You over-bet the pot.
It’s a rude move. It asks a question like a slap: do you really want to pay to find out I’m lying?
“Fold,” he said finally, and it felt like a door opening.
“Cards,” you said automatically, but he only pushed his hand in, unread. The door opened somewhere in your chest and you didn’t keep your face blank. You let your smile show—just a little—and turned over queen-high like a criminal.
Silence. Then a chorus of reactions, each more unhelpful than the last.
“You absolute menace,” Mor breathed, delighted.
Cassian fell out of his chair laughing. “Queen-high over-bet bluff—she robbed you.”
Rhys put a hand over his heart. “I am… moved.”
Feyre clapped like a polite assassin. “Beautifully cruel.”
Az’s brows lifted a fraction. He looked at the cards. He looked at you. Then he sat back and started to laugh—quiet, low, coming apart at the edges. Gods, he adored you. Of course you’d choose nerve over numbers. Of course you’d make him love that about you.
You felt warm, stupidly pleased, and a little wicked. “Stakes?”
He leaned forward, elbows on the felt, and steepled his fingers like a man preparing a brief. The veins in his forearms were obnoxious. “Winner chooses. No refusal.”
“Those were your words.”
“They were.” He held your gaze for one beat longer than decent, then—because he was Azriel, and because he had just decided to lose the way he wanted—added, suggestive and sure, “Or I make it simple.”
You tilted your head. “Simple how?”
“I owe you one favor,” he said, mouth curving, eyes steady on yours. “Anytime. Anywhere.” He let the words hang.
A beat. You let your gaze drop to his mouth, then lower—to his throat, his hands, back to his eyes—and added, softer: “No questions.”
Something in Az’s control flickered, then held. His voice came back rough velvet. “Understood.”
The room reacted like it had lungs.
Mor fanned herself with a losing hand. “I suddenly believe in destiny.”
Feyre stood, very studiously rearranging fruit. “I’m going to… check on the pears.”
Rhys clinked his glass against nothing. “I will now practice selective hearing for the good of Prythian.”
Nesta’s mouth curved, razor-pleased. “Try a door with a lock. Revolutionary.”
Amren slid her chair back. “Try not to dent the furniture,” she said, and left with her wine like a departing magistrate.
Rhys started herding people toward the hall with the faux-innocent efficiency of a man clearing a scene.
You stepped close enough to smooth his cuff with two fingers, a nothing-touch that landed like a promise, and tipped your chin up.
You didn’t smile. You just looked at him the same way you had over every winning hand—patient, sure, hungry—and set two fingers lightly at his wrist, right where the pulse kicked. You felt the stutter. He let you feel the stutter.
“Anytime?” you breathed, barely a sound.
Az dipped until his mouth hovered at your temple, voice a shadow-warm scrape. “Name it. Time, place—”
“Anywhere?” Your lashes brushed his cheek. It wasn’t a question so much as a dare.
His throat worked; a quiet, helpless sound escaped him that wasn’t laughter. “Anywhere,” he said, rougher now. “And no questions.”
You hooked a finger in his collar and drew him down, breath ghosting the corner of his mouth. “Then start keeping score, Shadowsinger.”
His eyes lit like banked coals catching. He looked genuinely, devastatingly happy. “I intend to be very, very in debt,” he murmured, the corner of his mouth tipping. “Frequently.”

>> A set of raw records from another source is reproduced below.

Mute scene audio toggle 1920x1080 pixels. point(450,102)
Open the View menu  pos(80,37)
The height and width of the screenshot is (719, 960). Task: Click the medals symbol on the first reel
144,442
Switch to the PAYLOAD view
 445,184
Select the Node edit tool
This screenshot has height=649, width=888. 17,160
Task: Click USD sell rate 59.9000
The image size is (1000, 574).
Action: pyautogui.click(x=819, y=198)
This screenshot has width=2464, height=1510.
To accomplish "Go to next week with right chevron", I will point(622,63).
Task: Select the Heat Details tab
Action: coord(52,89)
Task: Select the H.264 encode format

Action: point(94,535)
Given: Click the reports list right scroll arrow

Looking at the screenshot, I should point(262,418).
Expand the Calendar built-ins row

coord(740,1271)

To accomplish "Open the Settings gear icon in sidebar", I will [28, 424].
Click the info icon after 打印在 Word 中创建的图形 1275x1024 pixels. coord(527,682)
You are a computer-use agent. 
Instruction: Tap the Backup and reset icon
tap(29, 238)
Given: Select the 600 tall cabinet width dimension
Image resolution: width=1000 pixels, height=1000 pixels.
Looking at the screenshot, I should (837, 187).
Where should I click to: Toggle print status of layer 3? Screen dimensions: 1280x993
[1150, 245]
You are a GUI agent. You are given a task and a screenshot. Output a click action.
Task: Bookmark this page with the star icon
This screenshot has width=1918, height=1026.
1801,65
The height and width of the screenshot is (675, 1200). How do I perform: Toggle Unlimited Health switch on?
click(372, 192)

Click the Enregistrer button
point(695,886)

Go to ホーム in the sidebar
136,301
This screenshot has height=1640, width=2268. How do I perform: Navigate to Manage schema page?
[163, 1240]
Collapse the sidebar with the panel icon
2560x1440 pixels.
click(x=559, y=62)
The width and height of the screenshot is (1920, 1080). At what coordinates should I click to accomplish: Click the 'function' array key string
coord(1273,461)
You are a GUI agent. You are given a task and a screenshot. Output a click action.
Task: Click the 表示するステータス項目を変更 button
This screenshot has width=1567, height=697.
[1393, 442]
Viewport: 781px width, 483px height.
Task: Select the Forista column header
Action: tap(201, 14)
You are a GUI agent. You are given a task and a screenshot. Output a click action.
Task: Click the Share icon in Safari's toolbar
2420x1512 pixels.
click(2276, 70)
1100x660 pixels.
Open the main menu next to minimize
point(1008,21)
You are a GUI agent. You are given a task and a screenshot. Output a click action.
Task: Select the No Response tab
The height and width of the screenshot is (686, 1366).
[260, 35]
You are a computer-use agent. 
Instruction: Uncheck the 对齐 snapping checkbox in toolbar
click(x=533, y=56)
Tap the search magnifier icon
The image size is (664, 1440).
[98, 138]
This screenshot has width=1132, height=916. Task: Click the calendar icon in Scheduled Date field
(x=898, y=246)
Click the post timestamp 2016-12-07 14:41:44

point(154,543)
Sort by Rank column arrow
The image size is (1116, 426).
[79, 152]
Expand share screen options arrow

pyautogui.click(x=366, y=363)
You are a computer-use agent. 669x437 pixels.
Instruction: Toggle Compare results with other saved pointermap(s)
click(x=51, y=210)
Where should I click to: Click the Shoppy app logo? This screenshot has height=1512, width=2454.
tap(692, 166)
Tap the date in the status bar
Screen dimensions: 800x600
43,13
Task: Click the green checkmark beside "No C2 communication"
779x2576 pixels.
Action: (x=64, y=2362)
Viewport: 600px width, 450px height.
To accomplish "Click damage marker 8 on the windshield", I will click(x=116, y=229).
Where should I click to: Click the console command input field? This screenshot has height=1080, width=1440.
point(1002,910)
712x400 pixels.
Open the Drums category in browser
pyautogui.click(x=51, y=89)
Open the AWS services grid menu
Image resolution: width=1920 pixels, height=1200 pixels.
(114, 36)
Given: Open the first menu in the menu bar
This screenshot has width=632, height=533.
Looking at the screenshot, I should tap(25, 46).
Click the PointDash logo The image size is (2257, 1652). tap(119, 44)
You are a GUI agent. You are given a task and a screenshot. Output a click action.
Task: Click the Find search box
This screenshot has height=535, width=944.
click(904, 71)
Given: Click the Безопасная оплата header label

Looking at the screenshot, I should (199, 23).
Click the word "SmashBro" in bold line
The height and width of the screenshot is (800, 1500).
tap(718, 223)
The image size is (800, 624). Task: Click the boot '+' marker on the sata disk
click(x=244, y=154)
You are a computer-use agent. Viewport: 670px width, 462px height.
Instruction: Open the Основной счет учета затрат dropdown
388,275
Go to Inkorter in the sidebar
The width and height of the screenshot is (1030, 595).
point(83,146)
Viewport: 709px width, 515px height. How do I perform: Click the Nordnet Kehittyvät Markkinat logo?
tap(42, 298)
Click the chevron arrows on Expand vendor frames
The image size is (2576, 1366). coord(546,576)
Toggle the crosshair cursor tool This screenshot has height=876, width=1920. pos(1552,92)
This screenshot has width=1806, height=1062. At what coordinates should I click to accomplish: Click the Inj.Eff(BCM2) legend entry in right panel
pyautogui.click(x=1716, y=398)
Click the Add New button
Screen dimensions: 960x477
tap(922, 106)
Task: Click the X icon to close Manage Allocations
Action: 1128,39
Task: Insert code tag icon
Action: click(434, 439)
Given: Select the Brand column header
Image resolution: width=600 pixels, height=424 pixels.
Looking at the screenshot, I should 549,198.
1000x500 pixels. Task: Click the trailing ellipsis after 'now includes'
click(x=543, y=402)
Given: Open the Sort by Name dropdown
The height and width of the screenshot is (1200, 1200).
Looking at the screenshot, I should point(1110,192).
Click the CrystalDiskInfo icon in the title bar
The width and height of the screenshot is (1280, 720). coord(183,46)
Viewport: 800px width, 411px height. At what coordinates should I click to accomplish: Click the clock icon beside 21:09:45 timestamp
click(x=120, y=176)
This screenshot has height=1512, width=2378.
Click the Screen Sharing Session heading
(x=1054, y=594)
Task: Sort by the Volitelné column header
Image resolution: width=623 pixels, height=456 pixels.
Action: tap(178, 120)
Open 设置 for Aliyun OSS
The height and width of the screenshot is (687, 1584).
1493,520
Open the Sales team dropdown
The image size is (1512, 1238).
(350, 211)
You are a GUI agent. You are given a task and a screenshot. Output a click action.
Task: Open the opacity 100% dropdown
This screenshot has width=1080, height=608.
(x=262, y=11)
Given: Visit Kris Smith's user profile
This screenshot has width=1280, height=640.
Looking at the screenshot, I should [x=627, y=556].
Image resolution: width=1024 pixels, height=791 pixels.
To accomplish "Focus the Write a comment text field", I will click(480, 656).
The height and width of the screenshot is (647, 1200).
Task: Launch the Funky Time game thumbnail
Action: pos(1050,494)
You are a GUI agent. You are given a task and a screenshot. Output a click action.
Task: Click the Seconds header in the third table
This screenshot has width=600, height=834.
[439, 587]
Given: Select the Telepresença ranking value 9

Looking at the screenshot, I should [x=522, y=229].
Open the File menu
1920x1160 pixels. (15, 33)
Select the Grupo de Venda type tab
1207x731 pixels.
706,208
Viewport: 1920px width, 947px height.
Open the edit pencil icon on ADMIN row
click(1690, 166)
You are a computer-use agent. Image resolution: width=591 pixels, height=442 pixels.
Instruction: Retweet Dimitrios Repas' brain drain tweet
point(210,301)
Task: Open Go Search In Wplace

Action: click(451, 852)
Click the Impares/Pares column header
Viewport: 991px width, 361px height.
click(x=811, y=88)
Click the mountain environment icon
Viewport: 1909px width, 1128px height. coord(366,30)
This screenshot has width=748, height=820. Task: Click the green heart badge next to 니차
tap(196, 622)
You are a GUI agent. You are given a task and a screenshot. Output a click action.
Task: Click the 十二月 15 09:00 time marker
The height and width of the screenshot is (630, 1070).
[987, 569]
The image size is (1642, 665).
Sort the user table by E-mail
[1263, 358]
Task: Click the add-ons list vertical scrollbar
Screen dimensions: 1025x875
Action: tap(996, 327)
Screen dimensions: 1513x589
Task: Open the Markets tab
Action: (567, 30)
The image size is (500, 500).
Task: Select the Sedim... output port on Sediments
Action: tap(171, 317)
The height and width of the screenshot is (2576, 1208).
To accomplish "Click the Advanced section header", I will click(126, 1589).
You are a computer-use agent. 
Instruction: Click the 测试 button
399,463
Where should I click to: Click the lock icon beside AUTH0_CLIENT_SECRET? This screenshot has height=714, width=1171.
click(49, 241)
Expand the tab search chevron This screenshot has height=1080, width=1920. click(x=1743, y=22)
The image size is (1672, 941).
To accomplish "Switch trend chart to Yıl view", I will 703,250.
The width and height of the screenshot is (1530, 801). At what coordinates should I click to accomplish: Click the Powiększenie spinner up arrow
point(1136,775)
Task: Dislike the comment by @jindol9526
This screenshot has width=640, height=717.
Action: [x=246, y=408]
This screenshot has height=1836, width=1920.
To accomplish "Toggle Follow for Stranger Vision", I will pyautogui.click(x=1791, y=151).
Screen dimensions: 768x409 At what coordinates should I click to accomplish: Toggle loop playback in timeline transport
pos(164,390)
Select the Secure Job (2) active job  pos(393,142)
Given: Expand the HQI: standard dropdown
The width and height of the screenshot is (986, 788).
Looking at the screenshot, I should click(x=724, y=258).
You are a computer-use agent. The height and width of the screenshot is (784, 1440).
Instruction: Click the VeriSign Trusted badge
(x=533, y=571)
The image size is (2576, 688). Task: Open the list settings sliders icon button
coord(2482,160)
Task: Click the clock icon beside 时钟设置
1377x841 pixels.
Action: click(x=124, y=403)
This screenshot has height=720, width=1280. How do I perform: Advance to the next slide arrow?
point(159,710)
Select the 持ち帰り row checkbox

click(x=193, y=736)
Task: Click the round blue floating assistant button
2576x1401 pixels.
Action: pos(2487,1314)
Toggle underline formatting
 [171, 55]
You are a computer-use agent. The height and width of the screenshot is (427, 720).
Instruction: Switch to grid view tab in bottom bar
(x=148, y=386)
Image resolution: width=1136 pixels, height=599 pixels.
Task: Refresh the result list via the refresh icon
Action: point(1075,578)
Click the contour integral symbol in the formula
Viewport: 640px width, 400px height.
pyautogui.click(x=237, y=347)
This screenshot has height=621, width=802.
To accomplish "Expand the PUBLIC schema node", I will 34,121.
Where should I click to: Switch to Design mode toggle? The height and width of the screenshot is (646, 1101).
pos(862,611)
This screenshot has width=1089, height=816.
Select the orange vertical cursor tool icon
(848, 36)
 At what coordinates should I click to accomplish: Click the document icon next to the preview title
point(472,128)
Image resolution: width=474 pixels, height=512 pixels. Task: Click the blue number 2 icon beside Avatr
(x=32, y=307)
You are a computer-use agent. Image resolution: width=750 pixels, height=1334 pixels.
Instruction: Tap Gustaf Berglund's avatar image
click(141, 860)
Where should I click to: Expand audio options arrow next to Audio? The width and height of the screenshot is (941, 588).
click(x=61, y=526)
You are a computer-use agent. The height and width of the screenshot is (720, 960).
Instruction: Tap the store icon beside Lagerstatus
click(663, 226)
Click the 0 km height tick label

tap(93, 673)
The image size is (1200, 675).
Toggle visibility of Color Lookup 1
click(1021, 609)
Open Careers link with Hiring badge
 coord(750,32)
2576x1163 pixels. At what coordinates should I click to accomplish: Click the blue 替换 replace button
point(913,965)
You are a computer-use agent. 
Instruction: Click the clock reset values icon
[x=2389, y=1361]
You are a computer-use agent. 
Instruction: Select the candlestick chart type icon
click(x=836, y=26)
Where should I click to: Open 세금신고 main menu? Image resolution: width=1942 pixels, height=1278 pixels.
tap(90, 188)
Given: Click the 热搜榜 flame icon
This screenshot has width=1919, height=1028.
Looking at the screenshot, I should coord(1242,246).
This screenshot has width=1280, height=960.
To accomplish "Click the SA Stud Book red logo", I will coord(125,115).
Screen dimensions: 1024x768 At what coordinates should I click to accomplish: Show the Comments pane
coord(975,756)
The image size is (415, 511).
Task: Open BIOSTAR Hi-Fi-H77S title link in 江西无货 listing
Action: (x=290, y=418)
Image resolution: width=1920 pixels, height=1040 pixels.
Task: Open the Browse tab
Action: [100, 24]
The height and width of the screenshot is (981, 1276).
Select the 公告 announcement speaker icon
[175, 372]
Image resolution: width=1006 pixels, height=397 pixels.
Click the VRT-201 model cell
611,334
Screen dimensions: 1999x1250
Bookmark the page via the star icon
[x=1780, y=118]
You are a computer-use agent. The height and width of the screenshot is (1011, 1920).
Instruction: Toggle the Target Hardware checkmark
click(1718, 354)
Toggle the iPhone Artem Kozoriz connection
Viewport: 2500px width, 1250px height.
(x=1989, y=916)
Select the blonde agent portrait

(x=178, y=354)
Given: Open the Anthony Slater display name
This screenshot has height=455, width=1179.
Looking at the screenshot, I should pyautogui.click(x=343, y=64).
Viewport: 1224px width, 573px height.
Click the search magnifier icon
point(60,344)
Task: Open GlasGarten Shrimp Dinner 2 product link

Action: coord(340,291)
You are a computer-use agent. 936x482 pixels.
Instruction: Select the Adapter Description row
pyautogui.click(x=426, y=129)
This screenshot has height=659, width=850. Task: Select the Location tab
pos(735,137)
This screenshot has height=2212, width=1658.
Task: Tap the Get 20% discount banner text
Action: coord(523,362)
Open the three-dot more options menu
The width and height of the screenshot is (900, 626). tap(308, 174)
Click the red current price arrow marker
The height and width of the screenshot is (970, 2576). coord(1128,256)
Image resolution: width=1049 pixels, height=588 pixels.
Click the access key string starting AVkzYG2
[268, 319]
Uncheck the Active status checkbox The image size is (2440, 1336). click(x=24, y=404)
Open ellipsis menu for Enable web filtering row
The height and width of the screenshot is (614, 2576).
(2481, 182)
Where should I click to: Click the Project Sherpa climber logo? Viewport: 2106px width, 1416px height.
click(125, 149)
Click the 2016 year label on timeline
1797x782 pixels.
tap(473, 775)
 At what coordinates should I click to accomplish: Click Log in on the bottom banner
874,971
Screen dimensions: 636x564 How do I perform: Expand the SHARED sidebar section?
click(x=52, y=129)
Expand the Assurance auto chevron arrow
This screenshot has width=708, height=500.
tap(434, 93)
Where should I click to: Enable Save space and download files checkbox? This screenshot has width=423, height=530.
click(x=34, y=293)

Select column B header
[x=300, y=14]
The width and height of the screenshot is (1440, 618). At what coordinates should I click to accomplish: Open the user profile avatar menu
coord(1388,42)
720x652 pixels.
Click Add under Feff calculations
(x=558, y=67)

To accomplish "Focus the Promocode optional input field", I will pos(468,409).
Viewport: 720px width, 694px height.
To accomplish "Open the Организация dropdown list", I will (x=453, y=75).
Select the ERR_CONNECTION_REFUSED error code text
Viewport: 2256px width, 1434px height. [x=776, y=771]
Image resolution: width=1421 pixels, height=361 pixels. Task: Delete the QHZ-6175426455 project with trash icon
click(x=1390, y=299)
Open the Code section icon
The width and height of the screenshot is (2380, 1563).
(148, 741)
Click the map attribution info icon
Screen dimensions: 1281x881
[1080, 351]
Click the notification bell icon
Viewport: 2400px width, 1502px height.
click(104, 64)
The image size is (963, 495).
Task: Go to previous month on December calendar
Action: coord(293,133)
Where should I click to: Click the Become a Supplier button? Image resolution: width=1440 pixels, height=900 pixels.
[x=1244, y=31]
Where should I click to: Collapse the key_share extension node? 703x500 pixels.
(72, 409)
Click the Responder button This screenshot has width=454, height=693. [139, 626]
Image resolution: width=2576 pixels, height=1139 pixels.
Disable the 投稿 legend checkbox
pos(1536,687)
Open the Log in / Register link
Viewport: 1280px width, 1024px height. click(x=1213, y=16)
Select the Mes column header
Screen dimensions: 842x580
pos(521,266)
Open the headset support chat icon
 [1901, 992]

You didn’t cash the favor in—yet. You let it hum between you like a live wire as your knuckles skimmed his jaw and he leaned, just a fraction, like a man stepping into weather he’d chosen. And later— upstairs, downstairs, or against the first surface that consented to witness—you cashed nothing in yet. You only proved a point: he’d feel that look tomorrow across a training ring, or mid-briefing, or on a rooftop at dawn, and Azriel would come to you the same way he came to every truth—quiet, inevitable, and very, very willing to pay what he owed.